RobBERT-2023 Dutch Language Model Open-Sourced - Adapting to Language Development to Boost Dutch Language Applications

Robbert 2023 Dutch Base

Developed by DTAI-KULeuven

RobBERT-2023 is the latest language model based on Dutch. It adopts the RoBERTa architecture and uses an updated Dutch tokenizer and training data to adapt to the latest development and changes in Dutch.

Large Language Model

Transformers

OtherOpen Source License:MIT #Dutch large model #RoBERTa architecture optimization #Training with the latest corpus

Downloads 339

Release Time : 12/5/2023

Model Overview

RobBERT-2023 is a language model optimized for Dutch, aiming to provide more accurate natural language processing capabilities, especially excelling in handling recent language changes and new vocabulary.

Model Features

Performance improvement

It outperforms the previous robbert-v2-base and robbert-2022-base models in the DUMB benchmark test.
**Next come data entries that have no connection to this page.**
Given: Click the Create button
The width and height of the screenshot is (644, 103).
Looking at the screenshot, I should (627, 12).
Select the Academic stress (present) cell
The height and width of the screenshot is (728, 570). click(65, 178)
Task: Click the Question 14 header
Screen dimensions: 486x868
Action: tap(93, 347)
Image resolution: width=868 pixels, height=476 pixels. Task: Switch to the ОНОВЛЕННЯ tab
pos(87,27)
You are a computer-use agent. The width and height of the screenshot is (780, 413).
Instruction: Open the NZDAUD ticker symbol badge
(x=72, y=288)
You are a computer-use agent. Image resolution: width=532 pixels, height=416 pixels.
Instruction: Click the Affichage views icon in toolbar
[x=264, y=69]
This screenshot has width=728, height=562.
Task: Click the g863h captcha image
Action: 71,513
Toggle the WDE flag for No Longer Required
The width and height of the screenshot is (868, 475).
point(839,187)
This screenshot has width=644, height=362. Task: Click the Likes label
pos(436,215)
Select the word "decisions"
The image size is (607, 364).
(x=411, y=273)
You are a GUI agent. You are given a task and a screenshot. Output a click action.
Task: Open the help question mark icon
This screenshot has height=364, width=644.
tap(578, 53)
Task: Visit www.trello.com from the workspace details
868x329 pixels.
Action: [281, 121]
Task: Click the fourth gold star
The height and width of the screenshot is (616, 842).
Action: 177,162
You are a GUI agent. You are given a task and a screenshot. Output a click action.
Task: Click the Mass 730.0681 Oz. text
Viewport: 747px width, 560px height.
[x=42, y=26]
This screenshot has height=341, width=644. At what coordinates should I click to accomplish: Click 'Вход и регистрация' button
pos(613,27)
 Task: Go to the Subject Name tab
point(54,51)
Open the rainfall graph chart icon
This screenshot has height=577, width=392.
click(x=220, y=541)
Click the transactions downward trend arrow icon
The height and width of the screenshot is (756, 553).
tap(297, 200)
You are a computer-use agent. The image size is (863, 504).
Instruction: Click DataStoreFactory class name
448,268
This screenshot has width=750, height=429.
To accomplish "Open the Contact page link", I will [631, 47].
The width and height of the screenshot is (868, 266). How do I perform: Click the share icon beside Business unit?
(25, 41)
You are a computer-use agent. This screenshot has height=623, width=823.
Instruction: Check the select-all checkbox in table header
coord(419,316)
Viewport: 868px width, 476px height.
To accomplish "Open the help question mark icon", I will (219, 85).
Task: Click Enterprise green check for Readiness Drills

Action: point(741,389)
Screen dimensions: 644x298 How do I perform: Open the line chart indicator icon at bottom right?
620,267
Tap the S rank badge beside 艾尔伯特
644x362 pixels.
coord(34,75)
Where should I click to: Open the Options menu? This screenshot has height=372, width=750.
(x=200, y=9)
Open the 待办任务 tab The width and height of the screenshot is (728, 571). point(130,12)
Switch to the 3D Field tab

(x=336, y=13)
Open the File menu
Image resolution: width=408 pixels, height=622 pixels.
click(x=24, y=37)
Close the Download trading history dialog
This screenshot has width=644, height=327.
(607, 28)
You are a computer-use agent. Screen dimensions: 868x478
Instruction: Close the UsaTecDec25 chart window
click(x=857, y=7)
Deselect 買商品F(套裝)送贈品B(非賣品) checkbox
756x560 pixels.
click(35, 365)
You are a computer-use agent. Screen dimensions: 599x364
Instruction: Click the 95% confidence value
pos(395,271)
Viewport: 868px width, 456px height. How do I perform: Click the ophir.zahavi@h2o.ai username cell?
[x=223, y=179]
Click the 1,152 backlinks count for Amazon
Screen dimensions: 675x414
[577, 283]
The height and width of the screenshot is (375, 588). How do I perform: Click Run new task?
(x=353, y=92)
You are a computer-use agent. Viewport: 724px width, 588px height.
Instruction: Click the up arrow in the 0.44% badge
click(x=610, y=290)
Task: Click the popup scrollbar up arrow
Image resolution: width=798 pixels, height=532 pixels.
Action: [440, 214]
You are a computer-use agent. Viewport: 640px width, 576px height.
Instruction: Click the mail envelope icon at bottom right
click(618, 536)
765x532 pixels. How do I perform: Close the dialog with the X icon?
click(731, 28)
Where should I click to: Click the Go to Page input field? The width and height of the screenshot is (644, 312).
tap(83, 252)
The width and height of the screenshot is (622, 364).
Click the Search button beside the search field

The large version scores 18.6 points higher than BERTje.

Language update

The training data is updated to 2022, enabling it to better handle new vocabulary introduced by the COVID-19 pandemic and changes in world facts.

Diverse model options

It offers two options: the basic version and the large version (355 million parameters) to meet different needs.

Architectural advantage

Based on the RoBERTa architecture, it performs robust optimization on the original BERT model, resulting in more powerful performance.

Model Capabilities

Text classification

Named entity recognition

Question-answering system

Text generation

Sentiment analysis

Use Cases

Academic research

Dutch linguistics research

Used to analyze language changes and new vocabulary usage in Dutch

It can accurately identify and handle the latest Dutch vocabulary

Business applications

Customer service automation

Used to handle Dutch customer inquiries and feedback

Improves the quality and efficiency of customer service responses

🚀 RobBERT-2023: Keeping Dutch Language Models Up-To-Date

RobBERT-2023 is the 2023 release of the Dutch RobBERT model. It addresses the evolving Dutch language by leveraging the 2023 version of the OSCAR dataset. With both base and large models available, it outperforms previous versions and other Dutch BERT - like models on benchmarks.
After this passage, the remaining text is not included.